◆ **The request**
Reproduce the rows below without any changes, from the line that contains "At what coordinates should I click to accomplish: Open" through the end of the rows, including both of those lines.

◆ **Material provided**
|---|

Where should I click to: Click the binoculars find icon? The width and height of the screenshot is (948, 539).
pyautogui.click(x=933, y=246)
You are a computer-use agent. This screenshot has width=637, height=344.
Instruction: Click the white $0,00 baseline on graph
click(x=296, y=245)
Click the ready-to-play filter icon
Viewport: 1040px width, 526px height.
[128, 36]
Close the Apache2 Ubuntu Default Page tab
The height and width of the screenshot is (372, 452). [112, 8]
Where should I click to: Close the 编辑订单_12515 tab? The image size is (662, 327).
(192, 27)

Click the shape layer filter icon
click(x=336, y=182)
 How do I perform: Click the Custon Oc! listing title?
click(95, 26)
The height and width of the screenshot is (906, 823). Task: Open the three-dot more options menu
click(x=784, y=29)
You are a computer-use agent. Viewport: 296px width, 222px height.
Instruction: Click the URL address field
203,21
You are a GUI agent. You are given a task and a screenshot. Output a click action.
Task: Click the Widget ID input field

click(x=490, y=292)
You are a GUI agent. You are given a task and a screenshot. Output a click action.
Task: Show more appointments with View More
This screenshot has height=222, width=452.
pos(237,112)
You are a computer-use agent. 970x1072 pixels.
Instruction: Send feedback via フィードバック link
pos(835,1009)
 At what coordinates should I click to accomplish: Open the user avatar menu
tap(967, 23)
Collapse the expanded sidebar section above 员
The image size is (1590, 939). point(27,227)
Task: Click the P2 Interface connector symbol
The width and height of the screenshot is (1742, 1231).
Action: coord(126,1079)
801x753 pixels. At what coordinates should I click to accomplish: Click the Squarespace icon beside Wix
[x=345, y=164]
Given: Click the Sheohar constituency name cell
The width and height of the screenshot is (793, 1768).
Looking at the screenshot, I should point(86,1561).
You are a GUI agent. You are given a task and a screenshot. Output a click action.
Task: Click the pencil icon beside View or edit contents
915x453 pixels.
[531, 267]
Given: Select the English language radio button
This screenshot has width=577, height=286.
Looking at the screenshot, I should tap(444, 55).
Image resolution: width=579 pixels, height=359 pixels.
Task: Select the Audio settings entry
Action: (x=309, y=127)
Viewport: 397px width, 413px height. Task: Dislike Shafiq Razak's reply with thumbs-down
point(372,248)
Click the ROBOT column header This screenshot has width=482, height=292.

|---|

◆ **Exercise output**
 At what coordinates should I click to accomplish: Open the user avatar menu
tap(967, 23)
Collapse the expanded sidebar section above 员
The image size is (1590, 939). point(27,227)
Task: Click the P2 Interface connector symbol
The width and height of the screenshot is (1742, 1231).
Action: coord(126,1079)
801x753 pixels. At what coordinates should I click to accomplish: Click the Squarespace icon beside Wix
[x=345, y=164]
Given: Click the Sheohar constituency name cell
The width and height of the screenshot is (793, 1768).
Looking at the screenshot, I should point(86,1561).
You are a GUI agent. You are given a task and a screenshot. Output a click action.
Task: Click the pencil icon beside View or edit contents
915x453 pixels.
[531, 267]
Given: Select the English language radio button
This screenshot has width=577, height=286.
Looking at the screenshot, I should tap(444, 55).
Image resolution: width=579 pixels, height=359 pixels.
Task: Select the Audio settings entry
Action: (x=309, y=127)
Viewport: 397px width, 413px height. Task: Dislike Shafiq Razak's reply with thumbs-down
point(372,248)
Click the ROBOT column header This screenshot has width=482, height=292.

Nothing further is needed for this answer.